=== Begin Enclosure ===
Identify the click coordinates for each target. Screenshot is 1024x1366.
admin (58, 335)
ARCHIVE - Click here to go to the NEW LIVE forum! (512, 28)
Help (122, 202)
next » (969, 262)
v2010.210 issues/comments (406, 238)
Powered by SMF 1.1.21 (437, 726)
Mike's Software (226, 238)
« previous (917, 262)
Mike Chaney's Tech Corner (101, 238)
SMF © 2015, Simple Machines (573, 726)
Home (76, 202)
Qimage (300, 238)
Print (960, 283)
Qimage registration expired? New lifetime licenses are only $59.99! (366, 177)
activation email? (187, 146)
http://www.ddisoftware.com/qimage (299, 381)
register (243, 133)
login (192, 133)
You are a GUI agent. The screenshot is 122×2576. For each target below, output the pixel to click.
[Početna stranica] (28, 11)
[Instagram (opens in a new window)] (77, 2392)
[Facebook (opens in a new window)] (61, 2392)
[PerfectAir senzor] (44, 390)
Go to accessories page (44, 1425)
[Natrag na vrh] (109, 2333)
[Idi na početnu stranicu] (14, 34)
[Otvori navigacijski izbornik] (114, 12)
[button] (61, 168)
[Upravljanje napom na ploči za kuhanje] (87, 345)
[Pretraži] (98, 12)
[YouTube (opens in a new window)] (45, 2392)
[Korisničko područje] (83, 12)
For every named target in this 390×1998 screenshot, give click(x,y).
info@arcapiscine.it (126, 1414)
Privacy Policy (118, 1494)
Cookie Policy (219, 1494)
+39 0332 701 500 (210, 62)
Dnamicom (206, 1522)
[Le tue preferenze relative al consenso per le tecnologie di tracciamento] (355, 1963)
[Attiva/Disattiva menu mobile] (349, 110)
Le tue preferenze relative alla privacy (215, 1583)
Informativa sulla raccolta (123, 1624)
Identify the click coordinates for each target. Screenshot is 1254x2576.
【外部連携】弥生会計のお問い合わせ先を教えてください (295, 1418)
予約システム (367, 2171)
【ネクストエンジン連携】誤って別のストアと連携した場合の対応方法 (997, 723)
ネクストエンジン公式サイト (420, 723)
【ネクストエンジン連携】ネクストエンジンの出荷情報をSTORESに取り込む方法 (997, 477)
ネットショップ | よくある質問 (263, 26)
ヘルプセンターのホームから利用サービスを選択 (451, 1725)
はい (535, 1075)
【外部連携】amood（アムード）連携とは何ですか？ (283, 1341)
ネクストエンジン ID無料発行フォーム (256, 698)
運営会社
=== End Enclosure ===
#### What to work on
Would you reproduce all of the data exactly, without a single alteration?

#### Written reply
Identify the click coordinates for each target. Screenshot is 1024x1366.
admin (58, 335)
ARCHIVE - Click here to go to the NEW LIVE forum! (512, 28)
Help (122, 202)
next » (969, 262)
v2010.210 issues/comments (406, 238)
Powered by SMF 1.1.21 (437, 726)
Mike's Software (226, 238)
« previous (917, 262)
Mike Chaney's Tech Corner (101, 238)
SMF © 2015, Simple Machines (573, 726)
Home (76, 202)
Qimage (300, 238)
Print (960, 283)
Qimage registration expired? New lifetime licenses are only $59.99! (366, 177)
activation email? (187, 146)
http://www.ddisoftware.com/qimage (299, 381)
register (243, 133)
login (192, 133)
You are a GUI agent. The screenshot is 122×2576. For each target below, output the pixel to click.
[Početna stranica] (28, 11)
[Instagram (opens in a new window)] (77, 2392)
[Facebook (opens in a new window)] (61, 2392)
[PerfectAir senzor] (44, 390)
Go to accessories page (44, 1425)
[Natrag na vrh] (109, 2333)
[Idi na početnu stranicu] (14, 34)
[Otvori navigacijski izbornik] (114, 12)
[button] (61, 168)
[Upravljanje napom na ploči za kuhanje] (87, 345)
[Pretraži] (98, 12)
[YouTube (opens in a new window)] (45, 2392)
[Korisničko područje] (83, 12)
For every named target in this 390×1998 screenshot, give click(x,y).
info@arcapiscine.it (126, 1414)
Privacy Policy (118, 1494)
Cookie Policy (219, 1494)
+39 0332 701 500 (210, 62)
Dnamicom (206, 1522)
[Le tue preferenze relative al consenso per le tecnologie di tracciamento] (355, 1963)
[Attiva/Disattiva menu mobile] (349, 110)
Le tue preferenze relative alla privacy (215, 1583)
Informativa sulla raccolta (123, 1624)
Identify the click coordinates for each target. Screenshot is 1254x2576.
【外部連携】弥生会計のお問い合わせ先を教えてください (295, 1418)
予約システム (367, 2171)
【ネクストエンジン連携】誤って別のストアと連携した場合の対応方法 (997, 723)
ネクストエンジン公式サイト (420, 723)
【ネクストエンジン連携】ネクストエンジンの出荷情報をSTORESに取り込む方法 (997, 477)
ネットショップ | よくある質問 (263, 26)
ヘルプセンターのホームから利用サービスを選択 (451, 1725)
はい (535, 1075)
【外部連携】amood（アムード）連携とは何ですか？ (283, 1341)
ネクストエンジン ID無料発行フォーム (256, 698)
運営会社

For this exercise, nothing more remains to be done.